While we hold our secrets close to our hearts, sometimes they slip out. Five stories
Don’t tell anyone you’re a convert. It was a message that was repeated to me many times during the process of, and immediately after, my conversion.
“You look so Jewish,” people said. “There’s no need for anyone to know that you were ever not Jewish.” And, in some cases, they added, “It wouldn’t be good for people to know.”
So that’s what I did for years. I became adept at answering small talk questions in a vague enough way that most people would just (hopefully) assume that I was a baalas teshuvah.

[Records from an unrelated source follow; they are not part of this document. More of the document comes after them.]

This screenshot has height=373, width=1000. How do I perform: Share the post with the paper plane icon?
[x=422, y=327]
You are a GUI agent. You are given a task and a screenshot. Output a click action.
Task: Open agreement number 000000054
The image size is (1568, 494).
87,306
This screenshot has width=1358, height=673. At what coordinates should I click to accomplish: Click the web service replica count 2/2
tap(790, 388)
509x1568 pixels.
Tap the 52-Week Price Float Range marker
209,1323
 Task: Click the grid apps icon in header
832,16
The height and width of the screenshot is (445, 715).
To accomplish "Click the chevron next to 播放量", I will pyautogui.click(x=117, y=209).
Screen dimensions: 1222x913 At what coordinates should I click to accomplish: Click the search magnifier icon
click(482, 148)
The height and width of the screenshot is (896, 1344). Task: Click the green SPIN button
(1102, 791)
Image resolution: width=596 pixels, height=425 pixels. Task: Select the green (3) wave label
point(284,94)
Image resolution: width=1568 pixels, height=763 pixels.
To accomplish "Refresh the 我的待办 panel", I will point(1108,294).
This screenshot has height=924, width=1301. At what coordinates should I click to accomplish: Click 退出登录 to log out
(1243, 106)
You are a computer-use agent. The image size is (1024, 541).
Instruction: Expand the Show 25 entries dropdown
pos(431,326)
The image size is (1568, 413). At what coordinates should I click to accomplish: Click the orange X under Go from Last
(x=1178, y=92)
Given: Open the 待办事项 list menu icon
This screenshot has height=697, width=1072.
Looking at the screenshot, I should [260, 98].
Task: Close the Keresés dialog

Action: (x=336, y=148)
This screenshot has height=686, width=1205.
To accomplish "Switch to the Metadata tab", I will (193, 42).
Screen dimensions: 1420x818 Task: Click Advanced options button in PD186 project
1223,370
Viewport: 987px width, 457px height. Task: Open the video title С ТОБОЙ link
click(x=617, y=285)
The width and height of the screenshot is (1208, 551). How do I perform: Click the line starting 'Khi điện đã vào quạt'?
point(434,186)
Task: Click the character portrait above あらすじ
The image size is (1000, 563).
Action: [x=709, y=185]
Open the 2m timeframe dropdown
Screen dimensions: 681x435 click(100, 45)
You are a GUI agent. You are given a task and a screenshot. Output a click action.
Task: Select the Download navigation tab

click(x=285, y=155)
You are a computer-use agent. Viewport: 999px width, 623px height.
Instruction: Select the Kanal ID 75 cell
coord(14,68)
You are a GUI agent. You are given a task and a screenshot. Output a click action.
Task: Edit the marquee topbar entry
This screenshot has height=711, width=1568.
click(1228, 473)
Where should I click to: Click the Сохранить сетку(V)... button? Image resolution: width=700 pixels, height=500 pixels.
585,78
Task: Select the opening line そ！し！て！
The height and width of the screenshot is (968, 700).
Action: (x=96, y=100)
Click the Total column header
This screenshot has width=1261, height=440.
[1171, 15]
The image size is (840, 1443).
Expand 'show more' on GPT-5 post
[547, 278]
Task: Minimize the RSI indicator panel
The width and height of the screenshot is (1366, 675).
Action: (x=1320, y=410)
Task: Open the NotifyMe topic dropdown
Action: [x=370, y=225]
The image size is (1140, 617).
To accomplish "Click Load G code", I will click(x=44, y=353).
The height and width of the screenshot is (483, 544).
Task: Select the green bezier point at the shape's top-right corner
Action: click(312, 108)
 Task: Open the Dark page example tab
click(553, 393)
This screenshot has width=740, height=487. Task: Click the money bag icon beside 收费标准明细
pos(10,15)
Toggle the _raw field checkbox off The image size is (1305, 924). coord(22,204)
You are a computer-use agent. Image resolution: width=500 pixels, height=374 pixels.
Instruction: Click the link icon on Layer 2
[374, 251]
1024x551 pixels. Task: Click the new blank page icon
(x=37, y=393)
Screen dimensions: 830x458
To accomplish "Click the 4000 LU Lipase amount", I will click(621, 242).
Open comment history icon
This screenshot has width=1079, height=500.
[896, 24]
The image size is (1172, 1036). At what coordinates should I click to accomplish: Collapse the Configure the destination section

But not only did it feel uncomfortable with misleading people, the pressure to protect my secret came with additional complications. How could I develop real friendships if I was unable to share fundamental parts of my life? And what was I meant to do with my parents when they came to visit?
I didn’t like it, but it was the advice I’d been given, so I followed it.
As I was acclimating to Jewish life, I was also developing my blog. It had initially started as a way to keep in touch with friends and family, but had unexpectedly turned into a platform to write about Jewish topics.
When I’d asked my rav about having a blog, he told me that with my background, I had a unique perspective to be able to share Jewish thoughts with the secular world, and that I had a responsibility to use that opportunity.
One day, I invited my readers to ask me some questions, which I planned to include on my “About Me” page. It was an enjoyable activity, and one I’d done before with pleasant results. Most of the questions were pretty tame: “What’s your middle name?” “Have you always been a writer?” “Are any of your kids musical?”
But then there was this one: “How and when did you convert to Judaism, and why through Orthodox instead of Reform or Conservative?”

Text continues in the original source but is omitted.